Over the course of my career it has not been uncommon for someone to come and tell me they lost something important. Usually, the lost item is found on a desk, in a locker, or a bag. Every once in a while the item was thought to have been accidentally thrown away. After the initial panic and a little bit of looking, even a lost item in the garbage is usually recovered among the paper refuse that accumulates in the classroom, no worse for the wear.

This week something important was thought to be lost in the garbage. And not just the classroom garbage or a small trash can such as the one where I practice three-pointers in my office.


To rewind a little bit, a school produces a large quantity of garbage: scraps of writing paper, piles of pencil shavings, mounds of paper towels, and, worst of all, leavings of breakfasts and lunches. And while garbage in the city gets picked up twice a week, the Wednesday morning garbage collection includes trash from as far back as Friday afternoon.

In searching for this lost item, it was determined that we would have to go out check the bags of garbage that were put out for collection. So, with two of my determined colleagues, I walked to the curb to check each of the thirty-something bags filled with the putrefied artifacts of the week previous in search of our lost treasure.

We began to pick through the bags, one by one, to no avail. It was around the sixth bag when our hearts dropped to see the garbage truck turn the corner and begin down the street. At this point it was clear we had two choices: we could leave the trash to fester for another three days or we could give up the search; neither seemed like the correct choice.
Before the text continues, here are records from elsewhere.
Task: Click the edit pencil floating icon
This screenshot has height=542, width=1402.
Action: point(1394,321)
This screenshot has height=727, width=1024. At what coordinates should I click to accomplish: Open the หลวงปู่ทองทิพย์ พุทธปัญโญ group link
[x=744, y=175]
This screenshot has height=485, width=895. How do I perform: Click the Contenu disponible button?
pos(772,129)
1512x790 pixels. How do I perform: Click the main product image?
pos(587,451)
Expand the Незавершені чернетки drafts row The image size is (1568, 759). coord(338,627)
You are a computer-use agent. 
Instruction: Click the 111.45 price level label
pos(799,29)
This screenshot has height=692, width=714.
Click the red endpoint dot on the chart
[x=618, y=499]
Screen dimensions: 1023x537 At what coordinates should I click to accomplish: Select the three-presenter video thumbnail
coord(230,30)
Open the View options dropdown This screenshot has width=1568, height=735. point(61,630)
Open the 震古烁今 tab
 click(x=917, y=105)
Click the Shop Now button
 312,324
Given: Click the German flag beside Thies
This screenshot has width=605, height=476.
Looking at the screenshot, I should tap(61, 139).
As the truck pulled up, our dejected faces stained clothes surely gave us away. I explained the situation to the Sanitation Workers, prepared to give up the search. Instead of telling me they were on a schedule, or that the GPS in their truck would notify their boss that their truck was taking too long, or any other reasonable explanation why they just couldn't stay, they came up with a plan for us to continue to look for our lost item. Just as I was ready to admit defeat, the Sanitation Workers, who had no reason to stay and offer us a solution, offered us compassion.

I am humbled.

I am encouraged.


I am reminded of Philippians 2:1-2: "So if there is any encouragement in Christ, any comfort from love, any participation in the Spirit, any affection and sympathy,  complete my joy by being of the same mind, having the same love, being in full accord and of one mind."



This folks, is servant leadership.


This is the encouragement we have in Christ.

A dirty job that requires a tight schedule to serve millions of people each and every day, sanitation workers keep our city moving and clean, taking away what we don't want. A job that doesn't receive as much respect as it deserves. This is their job, what they do every day. Going above-and-beyond for a small school in Maspeth is not part of their job description.

In that 15 extra minutes that these men spent with us they demonstrated that affection and sympathy, even when we didn't find our lost item after all. They showed us Christ-like love and comfort when we ourselves were feeling lost and dejected, elbows-deep in day-old pizza.

Christ does not forget about us, even when we feel like the the trash and not the treasure.


Humbly serving Him,


Mr. Gast


P.S. Ultimately, our lost item was found, thank goodness, not in the garbage.